| WHAT YOU HAVE TO DO |
Your task is to filter the data below down to the lines holding "computer".

| Extracted records |
*** Begin section ***

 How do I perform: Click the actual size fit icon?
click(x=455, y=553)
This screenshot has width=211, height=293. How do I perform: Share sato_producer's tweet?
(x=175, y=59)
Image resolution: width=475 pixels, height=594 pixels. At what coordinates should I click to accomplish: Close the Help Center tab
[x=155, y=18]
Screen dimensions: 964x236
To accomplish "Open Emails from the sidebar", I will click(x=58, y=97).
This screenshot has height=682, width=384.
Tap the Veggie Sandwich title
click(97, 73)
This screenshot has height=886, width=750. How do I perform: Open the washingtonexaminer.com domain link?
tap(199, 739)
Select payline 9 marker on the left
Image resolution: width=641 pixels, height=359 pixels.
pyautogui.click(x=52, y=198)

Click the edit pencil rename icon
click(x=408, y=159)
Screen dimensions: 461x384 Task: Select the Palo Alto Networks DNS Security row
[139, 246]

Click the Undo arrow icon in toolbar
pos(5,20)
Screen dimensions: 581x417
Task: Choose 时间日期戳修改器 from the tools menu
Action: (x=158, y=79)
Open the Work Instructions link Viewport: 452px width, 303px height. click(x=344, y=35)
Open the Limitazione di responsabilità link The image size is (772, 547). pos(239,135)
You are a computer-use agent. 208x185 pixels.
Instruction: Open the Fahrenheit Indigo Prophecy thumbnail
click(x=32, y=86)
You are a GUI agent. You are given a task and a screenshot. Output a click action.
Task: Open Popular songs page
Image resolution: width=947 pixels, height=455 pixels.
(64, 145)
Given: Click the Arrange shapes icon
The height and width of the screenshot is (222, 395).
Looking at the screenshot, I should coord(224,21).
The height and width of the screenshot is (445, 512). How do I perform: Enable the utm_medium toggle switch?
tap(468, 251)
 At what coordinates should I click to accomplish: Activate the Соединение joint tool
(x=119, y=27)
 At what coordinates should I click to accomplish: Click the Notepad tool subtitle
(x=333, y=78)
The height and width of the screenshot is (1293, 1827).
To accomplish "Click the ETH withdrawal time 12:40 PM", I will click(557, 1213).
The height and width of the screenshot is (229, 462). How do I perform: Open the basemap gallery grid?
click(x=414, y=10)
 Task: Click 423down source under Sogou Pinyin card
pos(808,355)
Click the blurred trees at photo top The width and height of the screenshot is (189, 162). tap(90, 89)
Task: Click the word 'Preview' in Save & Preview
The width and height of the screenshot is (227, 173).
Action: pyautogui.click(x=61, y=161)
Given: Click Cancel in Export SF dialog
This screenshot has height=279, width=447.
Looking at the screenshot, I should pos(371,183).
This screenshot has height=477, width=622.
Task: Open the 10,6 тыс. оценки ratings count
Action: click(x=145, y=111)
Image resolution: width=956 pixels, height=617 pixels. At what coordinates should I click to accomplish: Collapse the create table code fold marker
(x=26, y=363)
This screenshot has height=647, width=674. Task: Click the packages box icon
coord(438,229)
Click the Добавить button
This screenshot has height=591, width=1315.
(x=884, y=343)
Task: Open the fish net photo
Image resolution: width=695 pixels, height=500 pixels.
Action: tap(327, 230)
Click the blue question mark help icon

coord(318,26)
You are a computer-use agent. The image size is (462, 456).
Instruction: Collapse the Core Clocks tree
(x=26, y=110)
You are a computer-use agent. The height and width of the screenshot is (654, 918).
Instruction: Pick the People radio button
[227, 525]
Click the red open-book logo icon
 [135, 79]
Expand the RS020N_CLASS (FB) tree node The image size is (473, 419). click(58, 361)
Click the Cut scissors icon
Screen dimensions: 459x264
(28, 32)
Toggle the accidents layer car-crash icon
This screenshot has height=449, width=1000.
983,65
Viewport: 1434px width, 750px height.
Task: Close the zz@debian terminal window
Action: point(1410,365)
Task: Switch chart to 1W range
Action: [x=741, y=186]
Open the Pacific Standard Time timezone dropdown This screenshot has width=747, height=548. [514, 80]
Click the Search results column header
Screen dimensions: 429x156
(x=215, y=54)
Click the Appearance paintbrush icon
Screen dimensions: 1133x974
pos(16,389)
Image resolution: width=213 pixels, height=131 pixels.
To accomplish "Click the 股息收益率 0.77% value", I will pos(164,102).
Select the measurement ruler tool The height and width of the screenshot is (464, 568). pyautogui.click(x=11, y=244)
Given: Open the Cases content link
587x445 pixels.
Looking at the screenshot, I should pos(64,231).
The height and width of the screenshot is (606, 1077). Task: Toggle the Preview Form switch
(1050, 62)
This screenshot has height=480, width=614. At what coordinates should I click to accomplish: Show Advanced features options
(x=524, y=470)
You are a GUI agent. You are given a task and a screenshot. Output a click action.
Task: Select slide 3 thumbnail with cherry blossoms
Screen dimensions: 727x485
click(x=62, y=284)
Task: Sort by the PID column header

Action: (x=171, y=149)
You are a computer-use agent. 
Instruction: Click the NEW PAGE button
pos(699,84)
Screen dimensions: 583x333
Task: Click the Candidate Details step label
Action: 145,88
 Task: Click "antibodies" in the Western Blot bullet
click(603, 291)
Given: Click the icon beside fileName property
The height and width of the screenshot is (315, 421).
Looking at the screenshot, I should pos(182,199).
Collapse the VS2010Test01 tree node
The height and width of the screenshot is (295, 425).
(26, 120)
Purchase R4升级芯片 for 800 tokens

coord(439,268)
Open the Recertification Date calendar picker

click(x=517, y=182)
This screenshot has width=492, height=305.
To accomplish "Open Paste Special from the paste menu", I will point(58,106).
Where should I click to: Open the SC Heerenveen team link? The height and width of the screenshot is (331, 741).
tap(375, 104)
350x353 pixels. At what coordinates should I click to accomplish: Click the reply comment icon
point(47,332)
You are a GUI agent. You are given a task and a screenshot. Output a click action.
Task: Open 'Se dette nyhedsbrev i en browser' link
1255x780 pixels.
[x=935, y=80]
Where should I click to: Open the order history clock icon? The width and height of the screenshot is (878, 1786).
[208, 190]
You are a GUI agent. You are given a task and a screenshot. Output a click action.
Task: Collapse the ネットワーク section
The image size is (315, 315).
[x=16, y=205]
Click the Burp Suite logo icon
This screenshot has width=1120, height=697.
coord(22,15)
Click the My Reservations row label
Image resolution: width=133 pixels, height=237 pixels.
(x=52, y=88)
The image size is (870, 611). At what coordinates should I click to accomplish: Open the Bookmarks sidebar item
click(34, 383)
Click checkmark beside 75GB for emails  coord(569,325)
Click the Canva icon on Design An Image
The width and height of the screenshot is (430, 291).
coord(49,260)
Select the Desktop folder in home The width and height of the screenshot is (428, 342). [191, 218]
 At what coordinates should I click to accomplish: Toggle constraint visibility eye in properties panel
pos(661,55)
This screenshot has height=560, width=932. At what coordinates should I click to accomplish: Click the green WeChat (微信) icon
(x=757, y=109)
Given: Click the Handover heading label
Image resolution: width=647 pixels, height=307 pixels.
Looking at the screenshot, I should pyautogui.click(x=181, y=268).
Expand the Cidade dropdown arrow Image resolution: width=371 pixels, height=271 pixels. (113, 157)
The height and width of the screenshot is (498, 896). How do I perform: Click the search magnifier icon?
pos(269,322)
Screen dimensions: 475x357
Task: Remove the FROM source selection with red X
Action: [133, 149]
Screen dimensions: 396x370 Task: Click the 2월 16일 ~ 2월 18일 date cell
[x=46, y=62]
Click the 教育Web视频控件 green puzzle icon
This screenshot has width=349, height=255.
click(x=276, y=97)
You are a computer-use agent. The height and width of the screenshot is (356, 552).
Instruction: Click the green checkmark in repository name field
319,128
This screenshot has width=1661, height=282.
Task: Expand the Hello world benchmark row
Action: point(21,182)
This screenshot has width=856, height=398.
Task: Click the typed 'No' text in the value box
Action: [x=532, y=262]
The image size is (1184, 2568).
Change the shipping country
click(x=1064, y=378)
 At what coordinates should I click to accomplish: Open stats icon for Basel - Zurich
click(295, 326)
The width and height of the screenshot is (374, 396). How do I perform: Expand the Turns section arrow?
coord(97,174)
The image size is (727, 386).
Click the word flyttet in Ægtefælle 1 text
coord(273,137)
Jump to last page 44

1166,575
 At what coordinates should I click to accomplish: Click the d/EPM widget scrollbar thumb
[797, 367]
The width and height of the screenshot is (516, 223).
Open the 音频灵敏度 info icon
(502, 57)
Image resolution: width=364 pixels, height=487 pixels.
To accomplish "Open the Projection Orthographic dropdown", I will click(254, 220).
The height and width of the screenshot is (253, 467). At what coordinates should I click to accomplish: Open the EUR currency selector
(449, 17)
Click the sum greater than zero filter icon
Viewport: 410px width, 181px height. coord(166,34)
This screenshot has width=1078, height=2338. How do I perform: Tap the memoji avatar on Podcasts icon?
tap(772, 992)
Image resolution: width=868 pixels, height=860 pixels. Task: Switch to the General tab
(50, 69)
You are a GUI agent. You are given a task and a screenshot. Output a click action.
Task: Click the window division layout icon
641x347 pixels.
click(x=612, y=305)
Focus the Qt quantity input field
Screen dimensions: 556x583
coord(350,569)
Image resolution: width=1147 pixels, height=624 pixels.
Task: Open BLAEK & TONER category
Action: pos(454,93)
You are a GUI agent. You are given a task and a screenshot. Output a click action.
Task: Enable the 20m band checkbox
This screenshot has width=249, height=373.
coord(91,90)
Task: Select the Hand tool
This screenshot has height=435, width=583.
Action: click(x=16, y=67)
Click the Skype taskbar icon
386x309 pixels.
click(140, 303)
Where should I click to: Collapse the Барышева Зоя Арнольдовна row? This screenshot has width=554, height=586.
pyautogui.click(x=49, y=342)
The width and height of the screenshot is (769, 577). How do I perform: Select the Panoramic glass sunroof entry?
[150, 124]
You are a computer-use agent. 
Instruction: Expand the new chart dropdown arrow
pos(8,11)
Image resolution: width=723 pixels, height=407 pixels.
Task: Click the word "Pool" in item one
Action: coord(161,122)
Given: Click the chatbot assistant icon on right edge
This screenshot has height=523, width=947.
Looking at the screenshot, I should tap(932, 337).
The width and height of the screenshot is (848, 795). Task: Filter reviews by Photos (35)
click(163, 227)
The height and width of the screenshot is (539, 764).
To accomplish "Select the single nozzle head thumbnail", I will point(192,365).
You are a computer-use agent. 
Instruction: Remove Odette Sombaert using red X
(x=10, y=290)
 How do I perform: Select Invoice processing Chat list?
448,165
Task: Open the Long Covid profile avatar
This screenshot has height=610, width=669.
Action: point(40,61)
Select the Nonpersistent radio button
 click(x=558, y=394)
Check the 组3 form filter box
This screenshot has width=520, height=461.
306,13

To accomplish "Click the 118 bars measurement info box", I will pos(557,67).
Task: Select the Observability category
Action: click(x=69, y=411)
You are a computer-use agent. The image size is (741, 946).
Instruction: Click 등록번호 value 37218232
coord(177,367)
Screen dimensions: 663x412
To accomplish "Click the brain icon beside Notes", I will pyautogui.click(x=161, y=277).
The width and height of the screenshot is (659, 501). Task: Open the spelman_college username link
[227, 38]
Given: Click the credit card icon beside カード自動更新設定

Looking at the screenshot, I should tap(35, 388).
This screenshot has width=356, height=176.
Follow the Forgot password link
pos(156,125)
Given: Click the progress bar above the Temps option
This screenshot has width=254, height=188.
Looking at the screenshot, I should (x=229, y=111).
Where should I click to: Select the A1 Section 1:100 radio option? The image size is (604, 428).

*** End section ***

| SOLVED PROBLEM |
You are a computer-use agent. 208x185 pixels.
You are a computer-use agent. The image size is (462, 456).
You are a computer-use agent. The height and width of the screenshot is (654, 918).
You are a computer-use agent. 
You are a computer-use agent. The height and width of the screenshot is (356, 552).
You are a computer-use agent. 
You are a computer-use agent. 
You are a computer-use agent. The image size is (741, 946).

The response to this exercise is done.